El proyecto siderúrgico del Mutún ha sido una de las banderas del Movimiento al Socialismo (MAS) desde su llegada al poder en 2006. Durante casi dos décadas, el Gobierno ha anunciado en reiteradas ocasiones el inicio de la industrialización del mineral de hierro en Bolivia, presentándolo como un paso fundamental hacia la soberanía productiva. Sin embargo, la historia del Mutún está marcada por fracasos, promesas incumplidas y decisiones cuestionables que ponen en duda la viabilidad real del proyecto.

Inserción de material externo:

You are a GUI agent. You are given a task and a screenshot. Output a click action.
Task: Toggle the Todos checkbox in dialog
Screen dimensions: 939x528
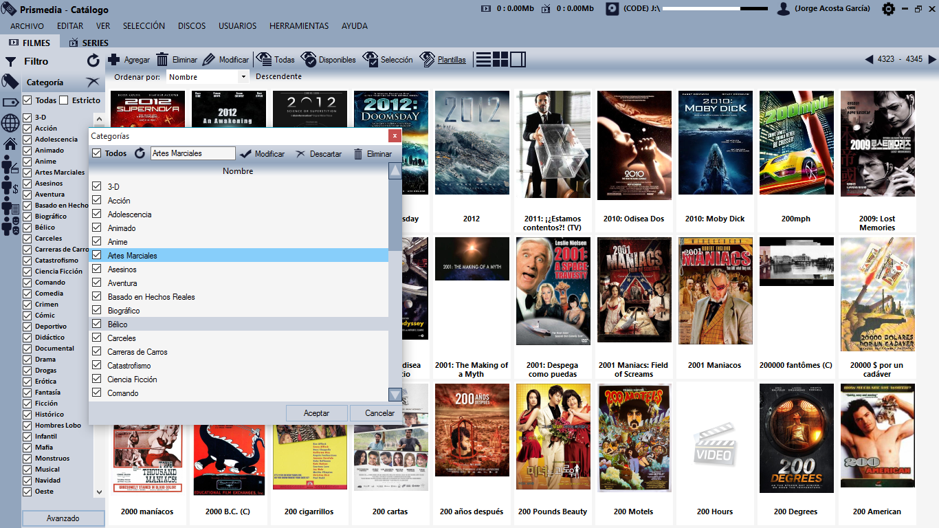coord(96,153)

En 2007, el gobierno del exdictador Evo Morales firmó un contrato con la empresa india Jindal Steel & Power para la explotación del yacimiento. No obstante, en 2012, la empresa se retiró denunciando incumplimientos en la provisión de gas por parte del Estado. Tras este fracaso, se buscó a otra compañía, y en 2016, el contrato fue adjudicado a la empresa china Sinosteel. La construcción del complejo siderúrgico debía concluir en 2021, pero los constantes retrasos han postergado su operatividad hasta 2025.
De acuerdo con el régimen, el complejo siderúrgico del Mutún está financiado en un 85% por el Banco de Exportaciones e Importaciones de China (Eximbank), con una inversión de $546 millones. El Estado boliviano aporta el 15% restante. Se espera que la planta produzca 200.000 toneladas anuales de acero, lo que cubriría la mitad de la demanda interna y generaría ingresos de aproximadamente $260 millones anuales.
Sin embargo, analistas económicos han advertido que si los costos de producción no son competitivos, el gobierno podría verse obligado a subvencionar el acero para mantener el proyecto a flote. De hecho, se teme que el Mutún termine convirtiéndose en otro "elefante blanco", una obra costosa que no logre autosostenerse y que se convierta en una carga para el Estado.